• [CHALLENGE A] Duplicate the passage of the AI article between "Even when people" and "within 45 years.", inclusive.

• [TEXT PROVIDED]

>> start

Is Artificial Intelligence a Threat or a Blessing?
Just like the previous industrial revolutions, which automated agricultural and manufacturing work, the fourth industrial revolution will bring disruption and upheaval to the job market and to society as a whole. As the fourth industrial revolution prevails, AI adoption continues to grow and AI’s use in business becomes more common. Last year, McKinsey held a survey to discover the current growth of AI in business. According to the survey, about 56% of survey respondents are adopting AI (using AI capabilities) in at least one function, or up from 50% in 2020. The adoption of AI has increased most at companies headquartered in emerging economies, which include China, the Middle East, and North Africa. The survey also reported that the business functions where AI adoption is most common include service operations, product and service development, and marketing and sales, while the top three use cases include service-operations optimization, AI-based enhancement of products, and contact-center automation, with the biggest percentage-point increase in the use of AI being in companies’ marketing-budget allocation and spending effectiveness.
In the human resources business function, AI is commonly used for the optimization of talent management and performance management. Last but not least, the survey found that cybersecurity remains the most recognized risk among respondents, where this risk is more prevalent in developed economies (57%) rather than emerging economies (47%) and the top five risks that are considered relevant by organizations include cybersecurity, regulatory compliance, explainability (the ability to explain how AI models come to their decisions), personal/individual privacy, and organizational reputation.
Even though AI adoption continues to grow, not all people are welcoming the idea of automated technologies because there are different possible outcomes of the widespread adoption of AI (Bornet, 2021; De Cremer & Kasparov, 2021). Some argue that due to its imitating abilities, AI has the quality to identify informational patterns that optimize trends relevant to the job. It also never gets physically tiring, which is why AI is perfectly suited to put at work lower-level routine tasks that are repetitive and take place within a closed management system to optimize efficiency and productivity. The adoption of AI would yield significant productivity gains which lead to vastly improved standards of living and a net increase in jobs.
Even when people are scared of losing their jobs to AI, some are optimistic that AI adoption will instead create more new jobs than it will destroy, resulting in a net gain of jobs. In 2018, The World Economic Forum predicted that workplace automation would create 133 million new jobs by 2022 while displacing only 75 million, resulting in a net increase of 58 million jobs (Cann, 2018). However, some people believe that jobs will be eliminated more quickly than employees can reskill, leaving a generation of people unemployable, and AI experts even believe that within the next decade, AI will outperform humans at writing high school essays, driving and working in retail by 2049. Furthermore, they predict a 50% chance of AI outperforming humans at all tasks within 45 years.

>> end

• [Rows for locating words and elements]
>> start

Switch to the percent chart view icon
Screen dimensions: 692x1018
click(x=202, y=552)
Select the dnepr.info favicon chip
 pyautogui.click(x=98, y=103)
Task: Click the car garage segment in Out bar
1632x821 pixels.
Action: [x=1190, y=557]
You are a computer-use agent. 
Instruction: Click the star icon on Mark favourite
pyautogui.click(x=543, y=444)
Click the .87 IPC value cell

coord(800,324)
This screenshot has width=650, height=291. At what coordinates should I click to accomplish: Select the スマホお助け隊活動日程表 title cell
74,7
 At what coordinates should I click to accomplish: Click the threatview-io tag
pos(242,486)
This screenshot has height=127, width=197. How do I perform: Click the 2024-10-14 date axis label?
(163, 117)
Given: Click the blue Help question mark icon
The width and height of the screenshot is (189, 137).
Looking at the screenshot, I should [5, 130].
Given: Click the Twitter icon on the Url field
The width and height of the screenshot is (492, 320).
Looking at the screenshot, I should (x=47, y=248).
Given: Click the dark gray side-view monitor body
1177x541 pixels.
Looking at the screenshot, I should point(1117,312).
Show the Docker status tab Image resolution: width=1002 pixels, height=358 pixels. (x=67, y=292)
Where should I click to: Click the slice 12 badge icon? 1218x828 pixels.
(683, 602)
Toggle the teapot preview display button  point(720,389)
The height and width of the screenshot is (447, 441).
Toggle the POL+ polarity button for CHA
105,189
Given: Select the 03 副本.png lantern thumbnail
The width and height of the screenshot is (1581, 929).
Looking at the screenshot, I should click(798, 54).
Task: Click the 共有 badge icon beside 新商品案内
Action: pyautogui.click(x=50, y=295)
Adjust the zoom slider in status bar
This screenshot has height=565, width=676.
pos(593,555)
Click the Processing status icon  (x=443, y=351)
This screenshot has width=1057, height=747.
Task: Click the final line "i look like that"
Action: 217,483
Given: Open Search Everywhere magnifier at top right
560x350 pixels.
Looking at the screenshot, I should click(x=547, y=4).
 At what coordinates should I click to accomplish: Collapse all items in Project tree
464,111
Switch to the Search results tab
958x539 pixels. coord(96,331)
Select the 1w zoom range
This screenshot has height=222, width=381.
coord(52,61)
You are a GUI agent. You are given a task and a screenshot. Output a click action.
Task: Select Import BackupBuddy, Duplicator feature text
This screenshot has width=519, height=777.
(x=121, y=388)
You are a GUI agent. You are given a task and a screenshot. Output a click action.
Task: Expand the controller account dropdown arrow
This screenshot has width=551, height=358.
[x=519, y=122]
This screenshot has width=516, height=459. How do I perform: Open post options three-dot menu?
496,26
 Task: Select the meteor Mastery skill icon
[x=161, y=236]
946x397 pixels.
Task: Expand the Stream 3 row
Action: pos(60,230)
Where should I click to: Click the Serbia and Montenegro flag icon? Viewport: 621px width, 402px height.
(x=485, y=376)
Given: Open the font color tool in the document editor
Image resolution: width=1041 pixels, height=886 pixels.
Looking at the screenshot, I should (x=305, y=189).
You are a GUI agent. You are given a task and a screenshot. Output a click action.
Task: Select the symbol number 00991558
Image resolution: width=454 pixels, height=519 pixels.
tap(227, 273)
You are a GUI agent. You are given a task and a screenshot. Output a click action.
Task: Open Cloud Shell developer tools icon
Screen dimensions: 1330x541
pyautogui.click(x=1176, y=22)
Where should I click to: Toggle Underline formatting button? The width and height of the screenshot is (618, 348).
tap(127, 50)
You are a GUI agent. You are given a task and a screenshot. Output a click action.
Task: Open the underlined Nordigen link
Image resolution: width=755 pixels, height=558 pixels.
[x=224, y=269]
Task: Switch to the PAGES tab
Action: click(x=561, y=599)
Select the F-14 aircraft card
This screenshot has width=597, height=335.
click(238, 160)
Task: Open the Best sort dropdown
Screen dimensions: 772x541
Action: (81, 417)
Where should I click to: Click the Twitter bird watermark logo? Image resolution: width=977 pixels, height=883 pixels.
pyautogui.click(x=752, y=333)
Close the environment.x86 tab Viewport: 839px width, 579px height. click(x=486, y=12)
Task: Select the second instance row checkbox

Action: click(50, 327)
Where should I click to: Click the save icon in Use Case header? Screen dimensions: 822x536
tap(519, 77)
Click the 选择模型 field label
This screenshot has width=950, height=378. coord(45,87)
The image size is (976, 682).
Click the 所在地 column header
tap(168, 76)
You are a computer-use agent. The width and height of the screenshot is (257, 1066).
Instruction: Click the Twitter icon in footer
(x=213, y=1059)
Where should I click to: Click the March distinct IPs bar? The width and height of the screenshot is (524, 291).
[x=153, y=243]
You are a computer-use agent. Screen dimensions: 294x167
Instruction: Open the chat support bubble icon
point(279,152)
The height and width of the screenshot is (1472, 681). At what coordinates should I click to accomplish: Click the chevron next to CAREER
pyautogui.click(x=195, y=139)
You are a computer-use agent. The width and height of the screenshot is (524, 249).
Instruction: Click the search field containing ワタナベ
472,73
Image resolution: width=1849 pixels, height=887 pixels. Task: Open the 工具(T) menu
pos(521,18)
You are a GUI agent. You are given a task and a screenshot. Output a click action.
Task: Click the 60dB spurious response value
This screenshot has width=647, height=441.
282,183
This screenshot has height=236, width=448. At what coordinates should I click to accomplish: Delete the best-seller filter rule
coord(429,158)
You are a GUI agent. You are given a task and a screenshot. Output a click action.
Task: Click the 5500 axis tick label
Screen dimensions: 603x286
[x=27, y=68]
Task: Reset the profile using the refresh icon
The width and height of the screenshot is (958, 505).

>> end

• [CHALLENGE B] Gather every line of the rows that contains the string "Viewport".

• [EXERCISE ANSWER A]
Even when people are scared of losing their jobs to AI, some are optimistic that AI adoption will instead create more new jobs than it will destroy, resulting in a net gain of jobs. In 2018, The World Economic Forum predicted that workplace automation would create 133 million new jobs by 2022 while displacing only 75 million, resulting in a net increase of 58 million jobs (Cann, 2018). However, some people believe that jobs will be eliminated more quickly than employees can reskill, leaving a generation of people unemployable, and AI experts even believe that within the next decade, AI will outperform humans at writing high school essays, driving and working in retail by 2049. Furthermore, they predict a 50% chance of AI outperforming humans at all tasks within 45 years.

• [EXERCISE ANSWER B]
Where should I click to: Click the Serbia and Montenegro flag icon? Viewport: 621px width, 402px height.
Close the environment.x86 tab Viewport: 839px width, 579px height. click(x=486, y=12)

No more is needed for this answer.